はじめに
世間では、景気後退の“予兆”とされる「米国債の逆イールド発生」が大きな話題になっています。確かに、過去には逆イールドが発生してから1年半程度で景気後退になってきました。しかし、逆イールドが発生したから、という理由で景気が後退するものではありません。
逆イールドと景気後退との間に、因果関係はありません。この点は過去に何度もレポートしています。しかし、逆イールドは今回もまた、“結果的に”景気後退の予兆となってしまうかもしれません。というのは、今後1年半程度で米国の景気が相当減速する可能性が高いと思われるからです。
減速が懸念される2つの理由
理由は2つあります。まず、景気の循環的なタイミングです。
現在の世界の景気は、在庫調整のサイクルである3年~3年半で循環しています。今のサイクルは2016年の半ばに底をつけ、そこから1年半は景気拡大の道をたどりましたが、2017年末にピークを迎えました。今度はそこから景気悪化となりましたので、今年の半ばですでに1年半が経過、今がボトムと思われます。
そうすると、今後は再び景気が回復していくでしょう。半導体などの世界売上高に底入れの兆しが見られたり、国内の電子部品・デバイスの出荷・在庫バランスがマイナスを脱してきたことなどから、在庫調整が相当程度、進展していることをうかがわせます。
3年~3年半の景気サイクルに照らして、ここから1年半は景気回復期だとすれば2020年いっぱいは大丈夫。ですが、2021年前半に景気のピークが再びやってくることになります。
そして、ちょうどその頃に、これまでずっと堅調を維持してきた米国の労働市場もピークアウト感が鮮明になりそうです。これが2つ目の理由です。短期景気循環の次のピークに米国労働市場の悪化が重なるとなれば、それはかなりの景気減速となり、場合によっては景気後退に陥る可能性も否定できません。
非製造業の雇用に退潮の兆しは?
足元、米国では製造業の不振が鮮明になっています。これを如実に表すのがISM製造業景況感指数です。同指数はずっと低下が続いてきましたが、8月はついに景気拡大・縮小の節目となる50を割り込んでしまいました。
ただ、全米の雇用者数に占める製造業の割合は1割しかありません。ですから、製造業の雇用が悪化しても、それほど大きな問題ではありません。
民間雇用の9割を占める非製造はどうかというと、8月のISM非製造業景況感指数は前月から上昇し、市場予想を上回りました。水準も56.4と、好不況の境目の50からまだだいぶ距離があります。指数の伸びは2008年2月以降で最大でした。
では、米国の労働市場はまだ退潮の兆しがないかといえば、そうではありません。内訳の雇用指数は大きく低下しています。

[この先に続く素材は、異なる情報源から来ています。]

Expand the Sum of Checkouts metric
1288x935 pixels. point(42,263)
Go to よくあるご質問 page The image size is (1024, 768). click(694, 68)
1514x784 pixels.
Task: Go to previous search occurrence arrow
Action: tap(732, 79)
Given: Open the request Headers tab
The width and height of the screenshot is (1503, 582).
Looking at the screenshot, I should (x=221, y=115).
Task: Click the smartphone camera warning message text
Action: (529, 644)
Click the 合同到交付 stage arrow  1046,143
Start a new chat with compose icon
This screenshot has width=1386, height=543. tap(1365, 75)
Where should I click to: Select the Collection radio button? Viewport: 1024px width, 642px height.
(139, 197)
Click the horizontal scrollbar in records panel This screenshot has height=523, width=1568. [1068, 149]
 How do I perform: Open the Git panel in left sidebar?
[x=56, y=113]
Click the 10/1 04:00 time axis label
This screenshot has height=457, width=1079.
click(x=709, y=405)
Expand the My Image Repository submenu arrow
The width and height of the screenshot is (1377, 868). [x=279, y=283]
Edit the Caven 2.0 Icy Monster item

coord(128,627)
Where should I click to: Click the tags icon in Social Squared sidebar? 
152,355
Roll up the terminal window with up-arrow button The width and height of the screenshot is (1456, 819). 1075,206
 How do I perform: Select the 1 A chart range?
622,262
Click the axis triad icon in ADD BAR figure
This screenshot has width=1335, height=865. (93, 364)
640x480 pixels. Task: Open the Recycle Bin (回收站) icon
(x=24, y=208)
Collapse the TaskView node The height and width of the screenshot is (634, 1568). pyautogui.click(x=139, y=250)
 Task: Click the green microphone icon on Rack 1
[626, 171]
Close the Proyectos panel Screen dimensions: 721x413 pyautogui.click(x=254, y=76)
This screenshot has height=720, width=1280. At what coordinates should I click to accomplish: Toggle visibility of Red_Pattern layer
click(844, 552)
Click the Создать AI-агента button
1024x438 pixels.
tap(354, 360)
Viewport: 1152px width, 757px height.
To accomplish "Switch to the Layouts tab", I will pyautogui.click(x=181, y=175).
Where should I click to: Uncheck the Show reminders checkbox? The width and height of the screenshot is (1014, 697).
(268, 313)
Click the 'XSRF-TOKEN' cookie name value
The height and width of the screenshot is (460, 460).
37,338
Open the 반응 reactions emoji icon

製造業の不振には目をつぶれますが、経済の9割を占める非製造業の雇用が鈍り始めたとなると、看過できません。
ISM非製造業の雇用は振れが激しく、トレンドが見極めにくいですが、6ヵ月、12ヵ月、24ヵ月の移動平均のいずれもピークアウトを示唆しています。
株式市場がピークアウトするのはいつか
四半期ベースでISM非製造業の雇用指数を長期に見ると、失業率の上昇に先行して悪化しているのがわかります。米国の失業率は現在半世紀ぶりの低水準にあり、ほぼ完全雇用に達していると思われます。であるならば、これ以上は良くならず、いつか悪くなり始めます。
米国の調査会社DeepMacroによれば、新規採用の伸び率は春につけた直近のピークから下落し続けています。人材派遣業界の団体であるアメリカン・スタッフィング・アソシエーションが加盟企業を対象に定期的に実施した調査によると、派遣や契約職員の雇用は8月に前年同月比4.4%減少した、とBloombergニュースが報じています。
これは雇用悪化の典型的なプロセスです。まず新規採用を中止し、次に非正規雇用を減らします。そして労働時間を抑制し、最後に正規雇用者の解雇という順番です。
ですから、今は労働時間に注目しています。8月の雇用統計では週間平均労働時間は反発しましたが、低下基調を脱したとはいえません。ここから一段と減少するようだと、米国で雇用が悪化するのも時間の問題、あと1年~1年半のうちには悪化が鮮明になるでしょう。
過去の例では、景気のピークに対して、平均すると半年前に株式相場は天井をつけます。米国景気が2021年前半にもピークアウトするとすれば、株価は2020年末がピークということになります。株の賞味期限もあと1年程度かと考えます。